Oil on all these samples was analyzed at WHOI using comprehensive two-dimensional gas chromatography. The technique identifies the thousands of individual chemical compounds that comprise different oils from different reservoirs. The chemistry of the oil on the debris matched that of oil sampled directly from the broken pipe from the Macondo well above the Deepwater Horizon rig.
In addition, one piece of debris from the Chandeleur Islands retained a weathered red sticker that read "Cuming" with the numbers 75-1059 below it. Reddy found a company called Cuming Corporation in Avon, Mass., which manufactures syntactic foam flotation equipment for the oil and gas industry. He e-mailed photos of the specimen to the company, and within hours, a Cuming engineer confirmed from the serial number that the foam came from a buoyancy module from Deepwater Horizon.
"We realized that the foam and the oil were released into the environment at the same time," Reddy said. "So we had a unique tracer that was independent of the oil itself to chronicle how oil and debris drifted out from the spill site."

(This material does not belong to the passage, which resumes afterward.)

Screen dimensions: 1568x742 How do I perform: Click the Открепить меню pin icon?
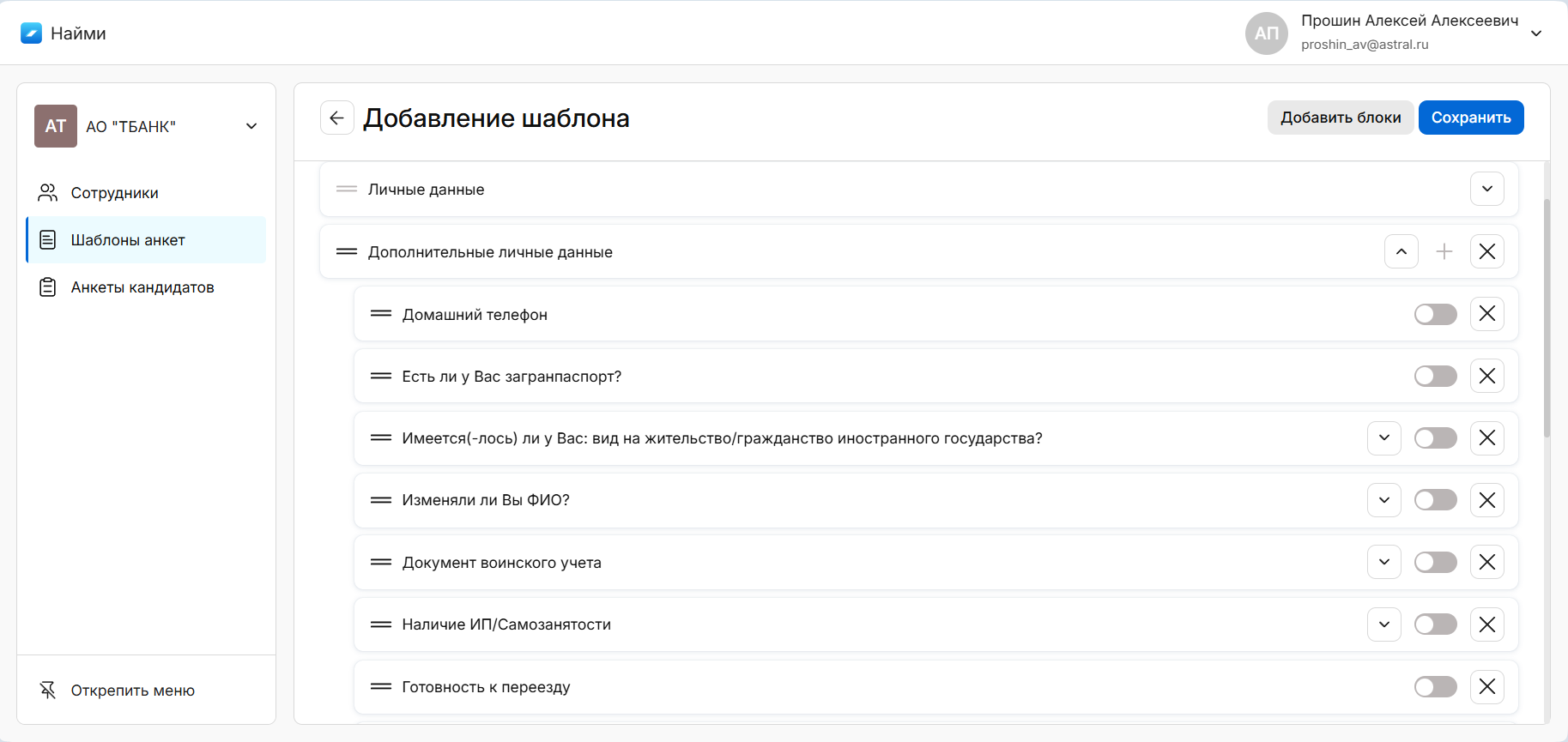click(x=48, y=691)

The scientists overlaid the locations where they found honeycomb debris on May 5 and 7 with daily forecasts produced by the National Oceanic and Atmospheric Administration (NOAA) of the trajectory of the spreading oil slick. NOAA used a model that incorporated currents and wind speeds, along with data from planes and satellites. On both days, the debris was about 6.2 miles ahead of the spreading slick.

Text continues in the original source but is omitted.